Thor is a Horizon Europe project that develops predictive digital twins to accelerate battery design, performance and safety verification.
Europe, Asia and the US are trapped in strategic competition to secure leadership in the energy transition value chain. Batteries are at the heart of this competition, supporting both the decarbonisation targets for fixed applications and the competitiveness of the automotive sector.
However, the European battery industry faces a permanent bottleneck. Physical testing campaigns take years and require thousands of samples, and remain excessive. They are resource intensive and expensive, and provide only partial insight into the battery degradation mechanism. As competitors move forward quickly, Europe needs to innovate in the way batteries are designed, tested and verified and remain globally competitive.

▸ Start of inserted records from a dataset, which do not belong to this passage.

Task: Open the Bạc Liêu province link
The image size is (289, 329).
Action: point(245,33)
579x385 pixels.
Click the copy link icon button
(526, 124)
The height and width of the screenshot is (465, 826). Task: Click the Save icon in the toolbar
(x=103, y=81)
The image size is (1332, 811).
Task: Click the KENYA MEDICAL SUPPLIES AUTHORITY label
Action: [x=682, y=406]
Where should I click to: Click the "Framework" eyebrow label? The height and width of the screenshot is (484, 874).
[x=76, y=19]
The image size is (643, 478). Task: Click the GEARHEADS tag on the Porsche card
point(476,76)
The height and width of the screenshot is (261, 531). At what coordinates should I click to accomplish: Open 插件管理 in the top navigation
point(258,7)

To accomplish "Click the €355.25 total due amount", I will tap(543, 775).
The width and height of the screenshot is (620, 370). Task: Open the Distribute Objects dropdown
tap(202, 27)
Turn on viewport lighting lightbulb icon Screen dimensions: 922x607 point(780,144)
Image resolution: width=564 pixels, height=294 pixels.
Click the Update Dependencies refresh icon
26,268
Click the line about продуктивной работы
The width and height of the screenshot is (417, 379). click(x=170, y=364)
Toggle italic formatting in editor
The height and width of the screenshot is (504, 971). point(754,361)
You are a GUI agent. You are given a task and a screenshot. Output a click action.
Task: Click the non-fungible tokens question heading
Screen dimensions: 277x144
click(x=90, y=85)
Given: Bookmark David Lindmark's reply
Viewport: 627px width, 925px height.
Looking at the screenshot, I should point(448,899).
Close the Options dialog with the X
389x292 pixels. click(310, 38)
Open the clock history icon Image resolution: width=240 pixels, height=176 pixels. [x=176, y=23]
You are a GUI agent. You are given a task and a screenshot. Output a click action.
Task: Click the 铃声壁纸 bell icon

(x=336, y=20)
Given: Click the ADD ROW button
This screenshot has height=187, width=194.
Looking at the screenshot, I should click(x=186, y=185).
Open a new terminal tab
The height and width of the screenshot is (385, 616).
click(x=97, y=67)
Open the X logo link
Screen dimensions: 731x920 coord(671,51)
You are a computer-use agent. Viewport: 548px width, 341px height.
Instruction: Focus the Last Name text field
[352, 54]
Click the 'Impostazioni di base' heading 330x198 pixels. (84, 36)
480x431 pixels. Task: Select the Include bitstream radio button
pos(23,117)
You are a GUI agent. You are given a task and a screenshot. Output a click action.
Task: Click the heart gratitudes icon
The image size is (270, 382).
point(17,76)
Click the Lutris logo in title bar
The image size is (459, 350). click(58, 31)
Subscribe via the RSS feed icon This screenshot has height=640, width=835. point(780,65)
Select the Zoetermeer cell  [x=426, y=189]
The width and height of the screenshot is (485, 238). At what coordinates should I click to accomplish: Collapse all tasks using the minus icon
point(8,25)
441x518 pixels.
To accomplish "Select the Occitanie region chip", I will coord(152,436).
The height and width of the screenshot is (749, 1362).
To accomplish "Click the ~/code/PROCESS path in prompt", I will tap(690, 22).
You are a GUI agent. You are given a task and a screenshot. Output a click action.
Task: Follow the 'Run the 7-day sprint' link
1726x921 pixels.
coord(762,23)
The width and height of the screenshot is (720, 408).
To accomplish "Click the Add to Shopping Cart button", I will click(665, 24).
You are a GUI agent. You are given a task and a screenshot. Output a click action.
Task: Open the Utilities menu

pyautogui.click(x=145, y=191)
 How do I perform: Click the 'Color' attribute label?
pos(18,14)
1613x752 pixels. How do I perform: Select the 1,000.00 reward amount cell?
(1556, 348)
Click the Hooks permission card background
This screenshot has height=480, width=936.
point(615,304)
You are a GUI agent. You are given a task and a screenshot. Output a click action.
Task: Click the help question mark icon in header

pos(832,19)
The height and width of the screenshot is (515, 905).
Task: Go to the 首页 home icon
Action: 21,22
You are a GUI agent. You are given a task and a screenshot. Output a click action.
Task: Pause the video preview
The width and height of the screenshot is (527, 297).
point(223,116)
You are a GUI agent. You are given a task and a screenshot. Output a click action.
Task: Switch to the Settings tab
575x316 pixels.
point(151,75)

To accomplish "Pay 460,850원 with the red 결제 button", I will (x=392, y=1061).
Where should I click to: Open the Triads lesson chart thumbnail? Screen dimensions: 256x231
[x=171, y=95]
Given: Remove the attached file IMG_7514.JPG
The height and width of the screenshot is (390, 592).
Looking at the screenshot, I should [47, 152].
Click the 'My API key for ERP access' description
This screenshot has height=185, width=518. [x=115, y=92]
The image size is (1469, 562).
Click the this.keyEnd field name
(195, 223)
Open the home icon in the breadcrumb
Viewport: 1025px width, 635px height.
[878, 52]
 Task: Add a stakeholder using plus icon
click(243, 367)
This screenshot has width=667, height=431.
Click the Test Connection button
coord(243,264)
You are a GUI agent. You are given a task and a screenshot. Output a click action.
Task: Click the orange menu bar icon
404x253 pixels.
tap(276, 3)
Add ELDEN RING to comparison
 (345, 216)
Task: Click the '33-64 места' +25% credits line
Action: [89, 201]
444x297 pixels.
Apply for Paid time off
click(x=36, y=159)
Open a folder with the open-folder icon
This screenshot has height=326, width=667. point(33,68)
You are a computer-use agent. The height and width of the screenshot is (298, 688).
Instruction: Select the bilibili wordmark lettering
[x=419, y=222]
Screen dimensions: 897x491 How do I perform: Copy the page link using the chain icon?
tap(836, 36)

Improve battery testing with digital solutions
Several Horizon Europe projects are currently developing a complete ecosystem of digital solutions, AI algorithms, harmonized databases, multi-purpose models, graphical interfaces, and digital twins, reducing and optimizing the industry’s large-scale reliance on physical testing. In this extensive effort, Project Thor (2023–2027) addresses a critical part of the challenge by transforming battery testing through digitization. Its mission is to replace most of the physical tests with virtual simulations, accelerate designs and reduce costs without compromising accuracy.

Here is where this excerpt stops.